Die Nag-Hammadi-Schriften

Was es ist

Eine Sammlung von 13 antiken Kodizes (gebundene Bücher, keine Schriftrollen), die 1945 in der Nähe von Nag Hammadi in Ägypten entdeckt wurden. Sie enthalten 52 Texte, die größtenteils auf Koptisch geschrieben und aus früheren griechischen Originalen übersetzt wurden.

Datierung

• Handschriften wurden etwa im 4. Jahrhundert n. Chr. kopiert
• Viele Texte wurden wahrscheinlich im 2.–3. Jahrhundert n. Chr. verfasst

Warum es wichtig ist

Diese Schriften veränderten das moderne Verständnis des frühen Christentums und des Gnostizismus, indem sie Glaubensvorstellungen und Traditionen offenlegten, die parallel zu dem existierten (und oft mit ihm konkurrierten), was später zum orthodoxen Christentum wurde.

Bekannte Texte der Sammlung

• Thomasevangelium – Jesus zugeschriebene Aussprüche, ohne Erzählung
• Philippusevangelium – symbolische Lehren über Sakramente und Erkenntnis
• Evangelium der Wahrheit – eine theologische Meditation, die oft mit dem valentinianischen Gnostizismus in Verbindung gebracht wird
• Apokryphon des Johannes – eine ausführliche gnostische Schöpfungsgeschichte
• Hypostase der Archonten – mythische Erklärung kosmischer Herrscher

Zentrale Themen

• Gnosis: Erlösung durch inneres Wissen
• Eine scharfe Trennung zwischen der materiellen Welt und der geistigen Sphäre
• Die Vorstellung eines niederen Schöpfers (Demiurg), der vom höchsten göttlichen Ursprung unterschieden wird
• Betonung der persönlichen spirituellen Erweckung

Wie sie gefunden wurden

Lokale Bauern entdeckten ein versiegeltes Gefäß, das die Bücher enthielt. Die Handschriften gelangten schließlich in Museen und zu Gelehrten, was zu jahrzehntelanger Übersetzungs- und Forschungsarbeit führte.

Das Thomasevangelium

Das Thomasevangelium ist eine Sammlung von 114 Aussprüchen (Logien), die Jesus zugeschrieben werden. Im Gegensatz zu den Evangelien des Neuen Testaments enthält es keine Erzählung – keine Geburtsgeschichte, keine Wunder, keine Kreuzigung oder Auferstehung. Es besteht ausschließlich aus Aussprüchen und Lehren.

Entdeckung

• 1945 in Nag Hammadi, Ägypten, gefunden
• Auf Koptisch überliefert (Kodex II)
• Frühere griechische Fragmente (1.–2. Jahrhundert) wurden in Oxyrhynchus gefunden, was darauf hindeutet, dass es recht früh ist

Datierung

Die meisten Gelehrten datieren seine Entstehung auf ca. 50–140 n. Chr.
(Einige argumentieren, dass Teile ebenso früh oder sogar früher als die synoptischen Evangelien sein könnten.)

Zentrale Themen

1. Inneres Wissen (Gnosis)

Erlösung kommt durch Selbsterkenntnis und Einsicht, nicht durch den Glauben an Ereignisse.
„Wenn ihr hervorbringt, was in euch ist, wird das, was ihr hervorbringt, euch retten.“ (Logion 70)

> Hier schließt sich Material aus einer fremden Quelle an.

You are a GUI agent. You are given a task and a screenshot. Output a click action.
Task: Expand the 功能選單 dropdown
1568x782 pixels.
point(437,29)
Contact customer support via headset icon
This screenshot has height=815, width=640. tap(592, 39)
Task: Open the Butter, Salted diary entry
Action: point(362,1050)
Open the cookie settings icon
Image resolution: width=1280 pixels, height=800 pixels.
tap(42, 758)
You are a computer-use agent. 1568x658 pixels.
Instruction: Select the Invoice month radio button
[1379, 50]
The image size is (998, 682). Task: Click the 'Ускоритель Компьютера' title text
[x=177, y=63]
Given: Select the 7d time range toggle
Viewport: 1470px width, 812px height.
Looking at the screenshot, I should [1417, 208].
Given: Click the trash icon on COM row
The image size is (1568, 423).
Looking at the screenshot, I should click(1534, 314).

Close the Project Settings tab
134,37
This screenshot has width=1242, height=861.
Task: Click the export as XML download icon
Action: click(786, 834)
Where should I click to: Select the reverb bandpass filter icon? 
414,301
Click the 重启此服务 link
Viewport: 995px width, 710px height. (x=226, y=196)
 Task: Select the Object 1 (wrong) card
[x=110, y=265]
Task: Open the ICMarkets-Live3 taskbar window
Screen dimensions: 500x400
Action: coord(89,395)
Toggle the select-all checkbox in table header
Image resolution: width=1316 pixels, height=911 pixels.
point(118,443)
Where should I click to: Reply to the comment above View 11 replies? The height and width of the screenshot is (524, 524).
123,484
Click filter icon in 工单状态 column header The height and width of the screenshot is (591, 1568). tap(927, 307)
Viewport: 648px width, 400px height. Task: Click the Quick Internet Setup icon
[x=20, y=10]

2. Das Reich ist gegenwärtig

Das „Reich Gottes“ ist weder zukünftig noch äußerlich.
„Das Reich ist in euch und es ist außerhalb von euch.“ (Logion 3)

3. Verborgene Bedeutung

Jesus spricht in Rätseln, die interpretiert und nicht nur geglaubt werden sollen.
„Wer die Deutung dieser Worte findet, wird den Tod nicht erfahren.“ (Logion 1)

4. Radikaler Non-Dualismus

Gegensätze (männlich/weiblich, innen/außen) müssen vereint werden.
„Wenn ihr die zwei eins macht …“ (Logion 22)

Vergleich mit dem Neuen Testament

#Thomasevangelium #Kanonische Evangelien
#Nur Aussprüche #Erzählungen + Aussprüche
#Keine Kreuzigung/Auferstehung #Zentral für die Theologie
#Erlösung durch Erkenntnis #Erlösung durch Glauben
#Mystisch, nach innen gerichtet #Historisch + theologisch
#Keine Kirchenstruktur #Unterstützt entstehende Orthodoxie

Einige Aussprüche ähneln stark denen bei Matthäus und Lukas, während andere völlig einzigartig und mystisch sind.